INSTRUCTIONS FOR THE TASK =>
What you return must match the entries word for word, minus the pictures.

[Stored dataset items]
--

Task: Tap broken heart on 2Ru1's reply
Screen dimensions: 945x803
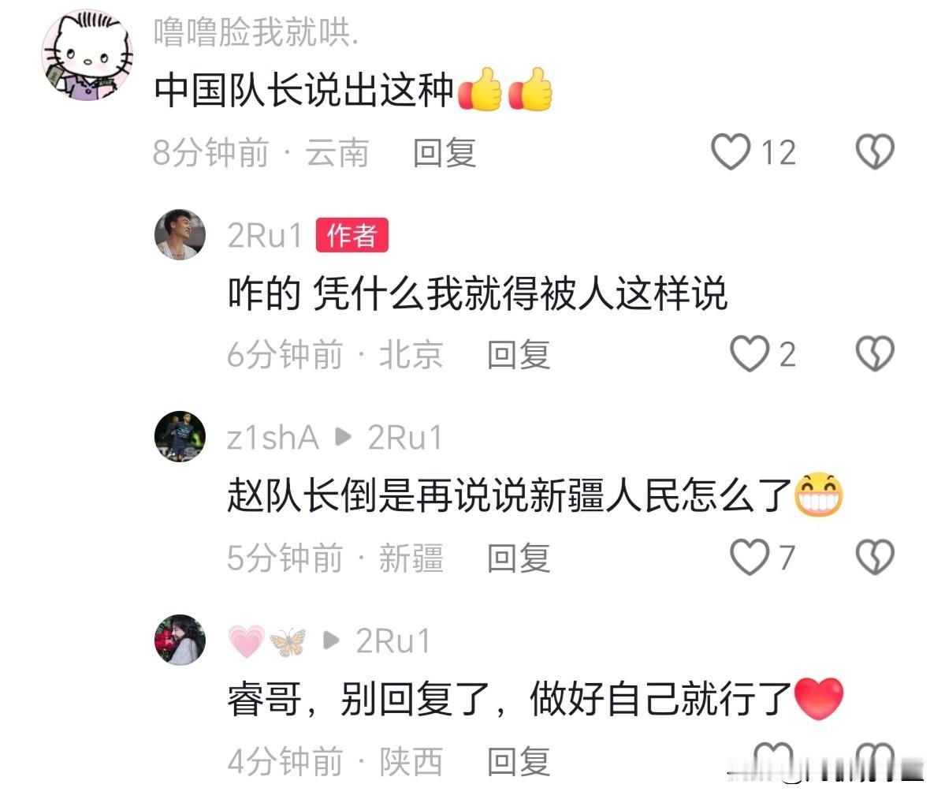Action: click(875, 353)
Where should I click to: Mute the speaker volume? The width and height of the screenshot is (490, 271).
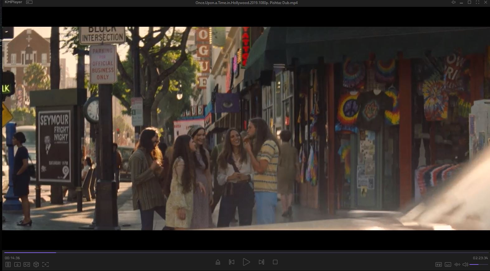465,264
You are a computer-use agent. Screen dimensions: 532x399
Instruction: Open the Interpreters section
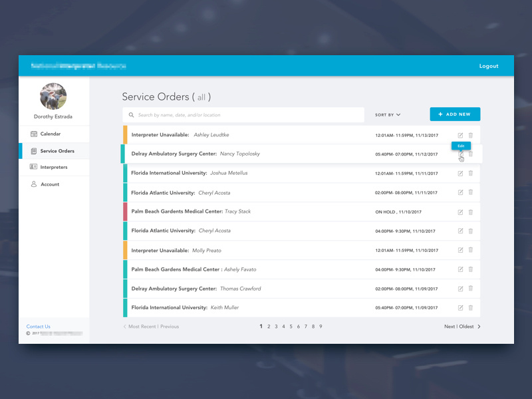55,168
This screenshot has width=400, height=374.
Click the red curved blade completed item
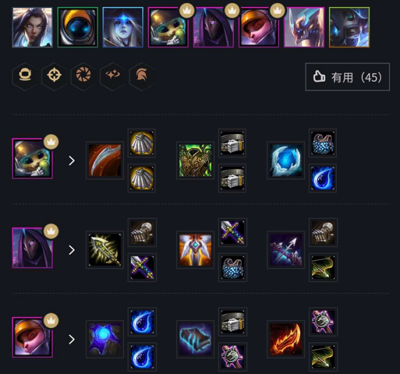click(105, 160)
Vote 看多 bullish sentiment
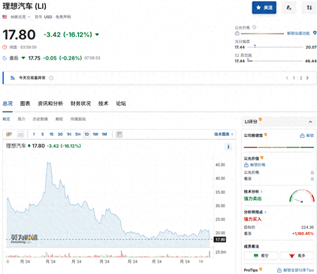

--

OUTPUT OF THE EXERCISE =>
Task: Tap broken heart on 2Ru1's reply
Screen dimensions: 945x803
Action: click(875, 353)
Where should I click to: Mute the speaker volume? The width and height of the screenshot is (490, 271).
465,264
You are a computer-use agent. Screen dimensions: 532x399
Instruction: Open the Interpreters section
55,168
This screenshot has width=400, height=374.
Click the red curved blade completed item
click(105, 160)
Vote 看多 bullish sentiment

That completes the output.